Bratislava, Slovakia

talk

Speaker

Samuel Kurucz (Proton Therapy Center)

Description

In current particle radiotherapy practice, it is necessary to evaluate and monitor the beam delivery for the purposes of quality assurance [1]. The current approach at PTC utilizes a scintillator detector (IBA Lynx PT) for determining the accuracy of beam delivery. This detector, while being heavy and large, requires individual dedicated measurements. Additionally, it has a restricted surface area of 30x30 cm, while the nozzle’s maximum field size is 30x40 cm. An alternative that could measure the maximum field size, be permanently measuring and mounted on the nozzle would represent a significant improvement. We make use of a concept exploiting scattered beam particles detected with a compact stack telescope of Timepix3 detectors. This alternative could potentially be also used for higher than conventional dose rates (ultra-high dose rate or FLASH dose rate). In this study, we evaluate the feasibility of this approach.
Protons in the delivered beam scatter along the beam path, particularly at the accelerator nozzle window and, to a lesser extent, in the air along the beam path.
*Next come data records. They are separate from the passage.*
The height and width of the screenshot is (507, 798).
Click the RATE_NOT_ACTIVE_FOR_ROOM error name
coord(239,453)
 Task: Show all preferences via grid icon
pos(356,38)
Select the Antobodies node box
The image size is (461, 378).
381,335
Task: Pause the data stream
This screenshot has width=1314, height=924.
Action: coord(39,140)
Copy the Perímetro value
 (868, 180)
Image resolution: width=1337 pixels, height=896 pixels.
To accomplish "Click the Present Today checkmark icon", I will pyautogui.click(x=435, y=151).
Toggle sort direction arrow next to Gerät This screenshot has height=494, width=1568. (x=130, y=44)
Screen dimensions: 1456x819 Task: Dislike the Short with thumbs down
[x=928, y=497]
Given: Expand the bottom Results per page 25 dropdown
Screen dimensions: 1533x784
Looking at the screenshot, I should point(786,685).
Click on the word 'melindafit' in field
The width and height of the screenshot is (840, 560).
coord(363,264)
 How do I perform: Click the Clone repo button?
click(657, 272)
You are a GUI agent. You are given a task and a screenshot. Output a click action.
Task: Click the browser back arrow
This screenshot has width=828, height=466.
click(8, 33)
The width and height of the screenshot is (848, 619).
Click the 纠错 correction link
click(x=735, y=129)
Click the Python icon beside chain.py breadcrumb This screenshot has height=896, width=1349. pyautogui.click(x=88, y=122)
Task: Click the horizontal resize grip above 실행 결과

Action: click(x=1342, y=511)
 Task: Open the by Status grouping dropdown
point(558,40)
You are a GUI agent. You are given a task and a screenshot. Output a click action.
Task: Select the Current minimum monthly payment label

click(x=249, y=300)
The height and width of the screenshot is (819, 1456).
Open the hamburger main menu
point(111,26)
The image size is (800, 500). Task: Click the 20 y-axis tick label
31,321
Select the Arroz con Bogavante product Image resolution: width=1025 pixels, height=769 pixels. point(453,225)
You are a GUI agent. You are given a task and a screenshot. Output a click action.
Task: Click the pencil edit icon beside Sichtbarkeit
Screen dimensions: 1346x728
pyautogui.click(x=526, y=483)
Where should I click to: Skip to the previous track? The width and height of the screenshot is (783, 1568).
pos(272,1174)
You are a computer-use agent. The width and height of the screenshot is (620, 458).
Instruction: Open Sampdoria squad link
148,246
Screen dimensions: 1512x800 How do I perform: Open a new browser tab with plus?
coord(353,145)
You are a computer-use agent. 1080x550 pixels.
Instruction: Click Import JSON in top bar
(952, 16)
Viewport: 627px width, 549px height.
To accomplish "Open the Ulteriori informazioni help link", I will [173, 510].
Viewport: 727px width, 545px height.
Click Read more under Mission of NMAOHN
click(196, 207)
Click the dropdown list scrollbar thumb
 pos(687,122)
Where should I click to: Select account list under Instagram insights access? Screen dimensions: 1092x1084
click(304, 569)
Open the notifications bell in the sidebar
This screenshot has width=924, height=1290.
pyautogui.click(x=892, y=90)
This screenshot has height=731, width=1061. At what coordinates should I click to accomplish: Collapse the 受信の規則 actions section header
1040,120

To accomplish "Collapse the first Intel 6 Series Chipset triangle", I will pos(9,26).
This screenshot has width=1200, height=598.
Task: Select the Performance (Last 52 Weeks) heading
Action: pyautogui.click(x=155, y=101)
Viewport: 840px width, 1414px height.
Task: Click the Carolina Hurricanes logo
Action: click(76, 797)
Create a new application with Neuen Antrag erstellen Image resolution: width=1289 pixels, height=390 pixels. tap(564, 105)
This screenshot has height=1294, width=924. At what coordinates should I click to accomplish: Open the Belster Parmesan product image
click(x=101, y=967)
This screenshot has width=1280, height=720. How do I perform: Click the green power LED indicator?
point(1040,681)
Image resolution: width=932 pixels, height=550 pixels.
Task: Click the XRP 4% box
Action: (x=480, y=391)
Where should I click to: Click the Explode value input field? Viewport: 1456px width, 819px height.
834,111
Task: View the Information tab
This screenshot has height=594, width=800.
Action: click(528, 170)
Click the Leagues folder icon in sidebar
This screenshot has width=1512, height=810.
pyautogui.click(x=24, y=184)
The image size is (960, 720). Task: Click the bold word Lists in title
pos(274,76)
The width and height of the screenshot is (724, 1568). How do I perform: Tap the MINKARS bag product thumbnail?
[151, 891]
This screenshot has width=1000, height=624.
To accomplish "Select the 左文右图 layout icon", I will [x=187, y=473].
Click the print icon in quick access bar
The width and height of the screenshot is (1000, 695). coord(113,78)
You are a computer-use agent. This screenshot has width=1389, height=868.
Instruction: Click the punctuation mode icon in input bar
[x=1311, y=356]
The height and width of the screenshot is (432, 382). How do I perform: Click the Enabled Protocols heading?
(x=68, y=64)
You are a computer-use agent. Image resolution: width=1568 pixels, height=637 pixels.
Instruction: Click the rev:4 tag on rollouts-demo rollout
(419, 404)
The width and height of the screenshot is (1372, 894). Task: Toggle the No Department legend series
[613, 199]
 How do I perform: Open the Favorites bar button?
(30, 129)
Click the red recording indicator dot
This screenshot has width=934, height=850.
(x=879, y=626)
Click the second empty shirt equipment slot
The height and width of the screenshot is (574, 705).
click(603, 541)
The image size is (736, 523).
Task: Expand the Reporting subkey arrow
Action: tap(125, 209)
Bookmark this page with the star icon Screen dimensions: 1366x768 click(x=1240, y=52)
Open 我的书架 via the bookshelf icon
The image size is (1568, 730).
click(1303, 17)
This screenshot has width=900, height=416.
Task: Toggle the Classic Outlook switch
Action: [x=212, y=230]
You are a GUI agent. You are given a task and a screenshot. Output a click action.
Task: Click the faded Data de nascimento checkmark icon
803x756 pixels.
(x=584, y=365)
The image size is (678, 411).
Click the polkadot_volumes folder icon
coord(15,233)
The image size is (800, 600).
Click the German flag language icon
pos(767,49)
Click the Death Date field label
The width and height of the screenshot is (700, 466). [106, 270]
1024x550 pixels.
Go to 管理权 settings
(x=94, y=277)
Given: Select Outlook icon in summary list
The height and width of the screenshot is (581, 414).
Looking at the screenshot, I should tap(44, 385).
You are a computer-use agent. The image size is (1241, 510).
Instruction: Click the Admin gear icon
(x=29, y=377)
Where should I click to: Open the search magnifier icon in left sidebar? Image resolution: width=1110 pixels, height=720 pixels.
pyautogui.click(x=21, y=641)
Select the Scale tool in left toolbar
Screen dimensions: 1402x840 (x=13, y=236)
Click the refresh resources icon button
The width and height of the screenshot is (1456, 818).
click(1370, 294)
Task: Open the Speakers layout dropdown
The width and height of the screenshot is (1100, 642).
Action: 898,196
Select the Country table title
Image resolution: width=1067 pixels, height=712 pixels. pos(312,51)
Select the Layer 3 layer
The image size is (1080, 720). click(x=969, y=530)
We measure in detail these scattered protons at a position beyond the isocenter and away from the beam axis (see Figure 1). For testing and evaluation purposes, a scattering foil (100 μm thick plastic) is placed along the beam axis between the accelerator vacuum nozzle and the isocenter. We use a miniaturized stack pixel telescope MiniPIX-Timepix3 which directionally maps energetic charged particles in a wide (60%) field of view with enhanced discrimination and high angular resolution [2].
This non-invasive approach [3, 4] is applied to track and visualize the beam from a position outside the field, several meters away. Protons reaching the pixel telescope are registered with fast timing (< 100 ns) and resolved with enhanced discrimination thanks to high-resolution spectral-sensitive particle tracking. The trajectories of individual protons are determined as 3D directional vectors with subpixel resolution (≈ μm) and high angular resolution (sub-degree) [2]. The vertex map, indicating the origin of the registered protons, can be obtained as a backplane projected image at specific positions along the beam, as shown in Figure 2. The back-projection plane corresponds to the scattering foil position at 194 cm from the detector (Figure 1). The image visualizes the beam along its path in a wide field of view.
The data shown corresponds to 7 minutes of measured time, collected with a therapeutic beam of clinical intensity. Various beam-target-detector geometries and delivered dose plans were investigated. The results and projected scattering planes produced can be used to examine treatment plans and potentially also for studies of beam quality. Information can be extracted on the intensity and positioning of the beam with this non-invasive approach.
The ultimate goal is to correlate these measurements with a dosimetric quantity, or a substitute closely correlated with it. Although this approach still requires further rigorous measurements and testing under clinical conditions, the results suggest that our objective is achievable.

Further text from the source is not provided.